- TASK INSTRUCTIONS
Please read the Georgina passage and state the name of the baby she has with Phil.

───── SELECTED TEXT

After Blair's wedding, Georgina locks Dorota in Blair's closet in an attempt to find Blair and destroy what she thinks is Blair's "happily ever after". When Chuck and Serena free Dorota, she follows them to the hotel in which Dan and Blair are hiding out and takes a photo while framing Serena for sending the video to Gossip Girl. After taking her camera back from Serena, Georgina is seen putting up a video of Blair and Louis leaving for their honeymoon. Georgina reveals to Phil, her husband/accomplice, that the real 'Gossip Girl' abandoned her post following Chuck and Blair's accident. Phil appears to love Georgina and knows all about her past and of her agenda against everyone she knows on the Upper East Side and he assists her in times of need despite the fact that she often treats him badly and ignores their baby, Milo, leaving Phil as the parental caregiver at home while she goes out to work her ways.

Following Blair's return from her honeymoon, Georgina learns that Ivy is back in town and goes to the Van der Woodsens' to confront her. While at a party thrown by Nate, Dan discovers that she is Gossip Girl and he blackmails her with this information as she is trying to get Blair to default on her marriage to Louis, thereby effectively ruining her family's financial security. Georgina and Serena witness a kiss between Dan and Blair that Georgina manages to get a photo of.

Georgina appears briefly in the season finale. Dan, having seemingly been dumped by Blair, alienated and betrayed by Serena, Lily, Chuck, Nate and everyone that he knows, approaches Georgina, asking for help to publish the sequel to "Inside", pledging to write the novel "he should have written from the beginning". Georgina, with her own personal score to settle with all of the characters of the Upper East side, is happy to help.

===Season 6===
At the start of Season 6, Georgina is working as Dan's book agent, and she works to secure publications that would be willing to publish his exposé about the Upper East Side. However, she also helps Chuck, Blair, Serena, Ivy and Sage Spence take down Chuck's father, Bart Bass. In the series finale, after Bart has fallen to his death after his rooftop confrontation with Chuck, Georgina helps Blair and Chuck escape the crime scene. Georgina ends up teaming with Jack Bass to bring everyone together for Chuck and Blair's wedding. After it is revealed that Dan has been acting as Gossip Girl, Georgina (along with the other characters) realizes that it's time to move on from the fighting and backstabbing and move on with life. At the time jump at the end of the episode, it's revealed that she and Jack have become a couple, and has also become friends with the other members of the circle.

──────────
───── RECORD SET

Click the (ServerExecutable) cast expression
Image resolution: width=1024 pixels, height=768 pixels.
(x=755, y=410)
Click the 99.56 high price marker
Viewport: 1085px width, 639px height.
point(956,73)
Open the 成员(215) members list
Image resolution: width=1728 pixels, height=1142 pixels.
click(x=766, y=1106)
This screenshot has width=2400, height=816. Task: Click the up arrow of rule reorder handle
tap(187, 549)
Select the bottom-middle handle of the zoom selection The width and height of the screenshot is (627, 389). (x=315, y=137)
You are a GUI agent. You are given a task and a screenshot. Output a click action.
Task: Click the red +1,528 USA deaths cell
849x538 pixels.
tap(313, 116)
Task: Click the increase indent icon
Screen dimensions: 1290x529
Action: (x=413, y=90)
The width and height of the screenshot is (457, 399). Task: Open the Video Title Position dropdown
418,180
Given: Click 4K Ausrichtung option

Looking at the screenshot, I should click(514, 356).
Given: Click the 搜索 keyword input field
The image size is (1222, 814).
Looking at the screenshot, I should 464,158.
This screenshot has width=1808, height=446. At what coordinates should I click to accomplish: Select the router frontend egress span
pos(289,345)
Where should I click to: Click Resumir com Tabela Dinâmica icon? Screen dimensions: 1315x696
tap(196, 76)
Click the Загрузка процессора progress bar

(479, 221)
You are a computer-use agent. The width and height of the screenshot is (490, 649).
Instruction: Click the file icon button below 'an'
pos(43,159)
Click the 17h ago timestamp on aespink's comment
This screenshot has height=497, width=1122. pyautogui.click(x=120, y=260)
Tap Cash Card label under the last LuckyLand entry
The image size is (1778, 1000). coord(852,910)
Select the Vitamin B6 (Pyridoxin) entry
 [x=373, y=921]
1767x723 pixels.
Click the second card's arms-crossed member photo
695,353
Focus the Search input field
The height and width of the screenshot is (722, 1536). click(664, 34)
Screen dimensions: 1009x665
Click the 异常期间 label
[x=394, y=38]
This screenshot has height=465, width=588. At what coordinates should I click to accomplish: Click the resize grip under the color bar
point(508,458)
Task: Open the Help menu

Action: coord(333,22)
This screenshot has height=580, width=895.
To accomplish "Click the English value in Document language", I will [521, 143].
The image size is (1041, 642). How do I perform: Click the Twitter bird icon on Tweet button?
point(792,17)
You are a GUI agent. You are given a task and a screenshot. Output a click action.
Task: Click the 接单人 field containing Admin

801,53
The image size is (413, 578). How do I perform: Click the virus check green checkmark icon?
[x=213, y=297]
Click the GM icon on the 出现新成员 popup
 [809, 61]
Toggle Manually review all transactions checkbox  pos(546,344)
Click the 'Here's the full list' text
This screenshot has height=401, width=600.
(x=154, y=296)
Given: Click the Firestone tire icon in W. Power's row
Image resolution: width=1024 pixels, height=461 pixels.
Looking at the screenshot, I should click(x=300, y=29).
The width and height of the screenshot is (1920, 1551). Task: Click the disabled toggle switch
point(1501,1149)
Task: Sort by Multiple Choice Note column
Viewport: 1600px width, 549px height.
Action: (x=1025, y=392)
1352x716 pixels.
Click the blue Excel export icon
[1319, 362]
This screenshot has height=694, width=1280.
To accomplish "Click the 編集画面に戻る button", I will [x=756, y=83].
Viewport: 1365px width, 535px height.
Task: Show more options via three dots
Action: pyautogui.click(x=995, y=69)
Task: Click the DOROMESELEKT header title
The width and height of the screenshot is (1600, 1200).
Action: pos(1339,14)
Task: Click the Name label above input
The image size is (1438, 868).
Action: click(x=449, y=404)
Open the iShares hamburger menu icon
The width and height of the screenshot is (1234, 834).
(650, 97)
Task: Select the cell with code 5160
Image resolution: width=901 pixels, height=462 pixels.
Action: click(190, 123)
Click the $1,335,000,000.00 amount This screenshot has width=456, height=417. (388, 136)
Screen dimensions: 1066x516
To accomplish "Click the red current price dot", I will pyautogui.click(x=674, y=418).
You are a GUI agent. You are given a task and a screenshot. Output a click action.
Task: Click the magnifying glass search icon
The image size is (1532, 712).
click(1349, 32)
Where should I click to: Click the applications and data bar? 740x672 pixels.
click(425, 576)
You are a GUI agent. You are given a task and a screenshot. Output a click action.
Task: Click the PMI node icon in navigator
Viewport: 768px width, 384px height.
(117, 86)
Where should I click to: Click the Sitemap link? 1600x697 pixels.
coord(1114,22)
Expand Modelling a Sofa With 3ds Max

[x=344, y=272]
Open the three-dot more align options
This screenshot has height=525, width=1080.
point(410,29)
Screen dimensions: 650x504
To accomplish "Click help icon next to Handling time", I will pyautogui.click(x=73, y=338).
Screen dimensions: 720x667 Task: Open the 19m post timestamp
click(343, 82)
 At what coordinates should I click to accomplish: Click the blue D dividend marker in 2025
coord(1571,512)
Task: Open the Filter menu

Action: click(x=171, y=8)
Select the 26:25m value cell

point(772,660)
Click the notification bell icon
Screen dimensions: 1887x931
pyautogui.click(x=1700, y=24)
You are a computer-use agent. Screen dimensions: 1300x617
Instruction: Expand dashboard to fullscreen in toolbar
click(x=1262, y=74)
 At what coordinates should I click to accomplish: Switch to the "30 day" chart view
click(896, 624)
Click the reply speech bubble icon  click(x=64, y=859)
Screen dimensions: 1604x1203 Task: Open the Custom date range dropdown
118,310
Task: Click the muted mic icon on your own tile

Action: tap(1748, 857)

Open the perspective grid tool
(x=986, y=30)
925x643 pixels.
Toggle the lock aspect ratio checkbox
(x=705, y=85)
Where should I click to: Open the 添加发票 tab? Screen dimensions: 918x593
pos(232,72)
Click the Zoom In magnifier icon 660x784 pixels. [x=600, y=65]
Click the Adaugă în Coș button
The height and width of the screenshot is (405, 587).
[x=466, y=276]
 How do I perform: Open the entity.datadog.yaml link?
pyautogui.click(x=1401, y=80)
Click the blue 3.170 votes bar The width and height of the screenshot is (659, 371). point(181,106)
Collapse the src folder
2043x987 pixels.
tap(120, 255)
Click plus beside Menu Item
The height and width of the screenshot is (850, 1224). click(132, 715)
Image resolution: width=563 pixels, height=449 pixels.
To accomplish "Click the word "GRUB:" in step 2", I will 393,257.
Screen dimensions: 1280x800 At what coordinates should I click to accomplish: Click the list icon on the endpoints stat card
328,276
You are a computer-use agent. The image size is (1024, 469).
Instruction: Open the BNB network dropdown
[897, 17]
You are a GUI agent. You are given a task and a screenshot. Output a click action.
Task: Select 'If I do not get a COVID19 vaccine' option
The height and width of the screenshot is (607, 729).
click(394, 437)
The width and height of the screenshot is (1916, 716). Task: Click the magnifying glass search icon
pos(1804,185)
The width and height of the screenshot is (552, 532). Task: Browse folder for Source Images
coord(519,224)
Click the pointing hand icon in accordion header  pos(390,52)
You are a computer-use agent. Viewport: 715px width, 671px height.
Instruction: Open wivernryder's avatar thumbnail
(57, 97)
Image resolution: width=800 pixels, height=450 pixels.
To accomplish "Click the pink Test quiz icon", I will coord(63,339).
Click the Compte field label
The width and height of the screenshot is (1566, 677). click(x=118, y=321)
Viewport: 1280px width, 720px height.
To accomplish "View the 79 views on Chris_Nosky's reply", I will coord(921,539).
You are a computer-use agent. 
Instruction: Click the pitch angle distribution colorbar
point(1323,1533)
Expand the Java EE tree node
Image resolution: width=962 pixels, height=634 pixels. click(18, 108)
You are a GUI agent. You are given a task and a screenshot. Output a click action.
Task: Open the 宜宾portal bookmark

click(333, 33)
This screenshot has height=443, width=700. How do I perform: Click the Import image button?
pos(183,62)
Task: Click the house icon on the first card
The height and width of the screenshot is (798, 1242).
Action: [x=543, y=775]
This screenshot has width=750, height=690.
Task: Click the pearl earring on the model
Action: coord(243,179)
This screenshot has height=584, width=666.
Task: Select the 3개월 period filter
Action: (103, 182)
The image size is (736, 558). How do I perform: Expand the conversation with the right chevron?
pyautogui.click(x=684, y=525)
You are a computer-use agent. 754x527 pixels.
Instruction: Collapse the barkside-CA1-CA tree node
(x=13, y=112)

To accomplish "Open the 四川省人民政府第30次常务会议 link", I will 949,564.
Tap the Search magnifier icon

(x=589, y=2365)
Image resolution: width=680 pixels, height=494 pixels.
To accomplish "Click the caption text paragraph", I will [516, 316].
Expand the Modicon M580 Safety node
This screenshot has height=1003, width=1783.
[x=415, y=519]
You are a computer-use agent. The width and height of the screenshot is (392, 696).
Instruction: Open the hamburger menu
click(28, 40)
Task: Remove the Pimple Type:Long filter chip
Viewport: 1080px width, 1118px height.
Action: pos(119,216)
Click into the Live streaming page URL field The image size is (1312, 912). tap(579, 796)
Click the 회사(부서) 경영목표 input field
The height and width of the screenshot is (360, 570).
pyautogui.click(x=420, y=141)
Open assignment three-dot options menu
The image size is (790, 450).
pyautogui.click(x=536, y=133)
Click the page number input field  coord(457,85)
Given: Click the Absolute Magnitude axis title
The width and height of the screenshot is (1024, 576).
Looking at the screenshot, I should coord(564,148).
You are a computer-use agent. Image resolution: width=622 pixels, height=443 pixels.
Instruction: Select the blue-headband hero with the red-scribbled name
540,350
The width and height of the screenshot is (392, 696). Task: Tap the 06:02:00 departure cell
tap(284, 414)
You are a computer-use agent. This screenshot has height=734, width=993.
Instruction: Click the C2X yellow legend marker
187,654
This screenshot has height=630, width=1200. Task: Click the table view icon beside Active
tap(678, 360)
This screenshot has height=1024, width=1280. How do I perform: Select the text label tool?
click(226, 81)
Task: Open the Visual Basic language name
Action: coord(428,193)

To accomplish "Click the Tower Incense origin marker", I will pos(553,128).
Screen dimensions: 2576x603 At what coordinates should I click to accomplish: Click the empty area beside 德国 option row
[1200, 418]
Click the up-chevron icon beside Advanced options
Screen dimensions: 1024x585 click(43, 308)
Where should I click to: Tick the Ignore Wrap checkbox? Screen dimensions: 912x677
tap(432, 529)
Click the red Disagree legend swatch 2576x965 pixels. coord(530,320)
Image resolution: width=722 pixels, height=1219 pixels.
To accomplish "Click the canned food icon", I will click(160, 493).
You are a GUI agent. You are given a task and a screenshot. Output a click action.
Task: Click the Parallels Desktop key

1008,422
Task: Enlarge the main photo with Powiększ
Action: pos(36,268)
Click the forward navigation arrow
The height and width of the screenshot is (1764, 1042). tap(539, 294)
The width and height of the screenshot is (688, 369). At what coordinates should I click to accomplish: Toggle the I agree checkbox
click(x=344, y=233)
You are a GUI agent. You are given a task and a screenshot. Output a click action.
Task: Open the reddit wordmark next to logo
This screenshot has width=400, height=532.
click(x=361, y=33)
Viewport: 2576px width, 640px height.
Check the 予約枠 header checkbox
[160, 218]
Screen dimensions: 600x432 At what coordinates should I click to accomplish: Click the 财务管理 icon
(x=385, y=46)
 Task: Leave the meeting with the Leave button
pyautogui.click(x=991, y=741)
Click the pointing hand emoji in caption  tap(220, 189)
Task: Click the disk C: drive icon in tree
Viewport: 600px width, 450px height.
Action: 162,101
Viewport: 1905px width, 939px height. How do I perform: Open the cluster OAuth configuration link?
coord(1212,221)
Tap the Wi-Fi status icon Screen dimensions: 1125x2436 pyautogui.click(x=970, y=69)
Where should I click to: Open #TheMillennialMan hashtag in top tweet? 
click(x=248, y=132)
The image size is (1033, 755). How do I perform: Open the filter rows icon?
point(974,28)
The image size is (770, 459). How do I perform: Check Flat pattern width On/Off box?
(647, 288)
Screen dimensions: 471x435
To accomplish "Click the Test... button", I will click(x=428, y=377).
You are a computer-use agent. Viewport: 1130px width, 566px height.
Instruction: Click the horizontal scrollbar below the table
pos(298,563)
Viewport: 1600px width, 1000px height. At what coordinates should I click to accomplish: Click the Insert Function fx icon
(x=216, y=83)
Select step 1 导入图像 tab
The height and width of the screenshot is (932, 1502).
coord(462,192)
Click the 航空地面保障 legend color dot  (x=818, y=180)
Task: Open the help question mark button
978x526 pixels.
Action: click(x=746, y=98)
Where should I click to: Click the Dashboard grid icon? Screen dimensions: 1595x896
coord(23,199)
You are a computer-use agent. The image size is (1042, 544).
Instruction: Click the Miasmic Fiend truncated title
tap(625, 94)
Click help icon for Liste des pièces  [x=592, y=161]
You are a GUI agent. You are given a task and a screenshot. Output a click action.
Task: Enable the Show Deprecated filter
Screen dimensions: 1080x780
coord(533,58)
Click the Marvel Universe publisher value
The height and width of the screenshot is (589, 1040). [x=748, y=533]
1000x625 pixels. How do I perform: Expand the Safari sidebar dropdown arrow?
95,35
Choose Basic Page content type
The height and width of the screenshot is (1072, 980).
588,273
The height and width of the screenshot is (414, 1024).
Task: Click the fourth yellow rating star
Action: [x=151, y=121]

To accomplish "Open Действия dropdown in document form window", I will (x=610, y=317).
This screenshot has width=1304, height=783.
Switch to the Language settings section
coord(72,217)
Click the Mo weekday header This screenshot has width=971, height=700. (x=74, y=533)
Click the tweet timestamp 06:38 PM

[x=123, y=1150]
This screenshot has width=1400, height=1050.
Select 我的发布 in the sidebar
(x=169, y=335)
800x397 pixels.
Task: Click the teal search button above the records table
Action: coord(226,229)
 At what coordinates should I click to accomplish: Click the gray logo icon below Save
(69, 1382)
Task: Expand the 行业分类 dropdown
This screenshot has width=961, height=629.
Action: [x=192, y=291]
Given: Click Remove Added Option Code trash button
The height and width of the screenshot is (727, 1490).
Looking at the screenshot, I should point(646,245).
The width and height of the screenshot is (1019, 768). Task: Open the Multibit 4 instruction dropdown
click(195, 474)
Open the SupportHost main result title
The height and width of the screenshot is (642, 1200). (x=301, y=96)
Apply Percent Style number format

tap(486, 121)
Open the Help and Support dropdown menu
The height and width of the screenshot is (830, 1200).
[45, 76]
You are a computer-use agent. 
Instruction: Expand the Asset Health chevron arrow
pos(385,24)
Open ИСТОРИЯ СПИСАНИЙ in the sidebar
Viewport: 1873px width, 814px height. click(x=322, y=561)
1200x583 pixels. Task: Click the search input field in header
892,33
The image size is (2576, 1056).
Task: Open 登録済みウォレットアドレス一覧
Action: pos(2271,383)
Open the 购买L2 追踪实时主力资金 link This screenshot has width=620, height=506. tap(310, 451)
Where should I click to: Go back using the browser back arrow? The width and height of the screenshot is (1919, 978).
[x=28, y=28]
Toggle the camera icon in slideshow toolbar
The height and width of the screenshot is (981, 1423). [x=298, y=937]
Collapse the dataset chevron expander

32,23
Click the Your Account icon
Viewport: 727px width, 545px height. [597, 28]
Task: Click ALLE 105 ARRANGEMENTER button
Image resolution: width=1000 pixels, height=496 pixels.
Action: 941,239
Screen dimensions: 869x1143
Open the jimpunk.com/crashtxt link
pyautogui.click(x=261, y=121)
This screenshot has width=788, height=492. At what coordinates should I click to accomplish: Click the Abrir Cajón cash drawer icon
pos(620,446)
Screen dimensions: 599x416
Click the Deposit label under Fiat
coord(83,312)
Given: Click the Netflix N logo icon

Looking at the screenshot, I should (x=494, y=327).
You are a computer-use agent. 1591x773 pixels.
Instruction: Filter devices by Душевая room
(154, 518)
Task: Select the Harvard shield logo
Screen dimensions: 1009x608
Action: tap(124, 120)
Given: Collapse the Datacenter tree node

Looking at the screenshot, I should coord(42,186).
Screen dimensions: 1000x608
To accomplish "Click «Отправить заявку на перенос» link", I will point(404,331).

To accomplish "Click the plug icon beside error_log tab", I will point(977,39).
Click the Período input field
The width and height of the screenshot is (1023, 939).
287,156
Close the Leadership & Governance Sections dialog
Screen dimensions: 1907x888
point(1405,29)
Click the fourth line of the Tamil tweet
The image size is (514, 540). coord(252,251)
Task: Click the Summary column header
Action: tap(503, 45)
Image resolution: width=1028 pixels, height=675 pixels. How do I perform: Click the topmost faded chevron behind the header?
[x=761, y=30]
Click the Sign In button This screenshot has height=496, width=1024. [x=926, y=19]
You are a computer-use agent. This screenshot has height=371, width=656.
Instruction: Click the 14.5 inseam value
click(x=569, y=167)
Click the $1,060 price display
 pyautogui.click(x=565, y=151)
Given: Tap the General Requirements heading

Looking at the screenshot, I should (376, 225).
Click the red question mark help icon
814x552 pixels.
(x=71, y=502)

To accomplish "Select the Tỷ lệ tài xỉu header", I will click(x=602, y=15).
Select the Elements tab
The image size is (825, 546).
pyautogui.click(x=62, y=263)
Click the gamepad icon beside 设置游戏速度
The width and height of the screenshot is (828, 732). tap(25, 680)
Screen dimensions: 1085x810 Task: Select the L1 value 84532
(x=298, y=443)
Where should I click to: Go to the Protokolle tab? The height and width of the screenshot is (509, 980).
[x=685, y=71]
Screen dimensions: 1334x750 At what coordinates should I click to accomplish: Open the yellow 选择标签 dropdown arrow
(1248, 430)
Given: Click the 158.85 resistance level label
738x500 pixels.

──────────

- TASK ANSWER
Milo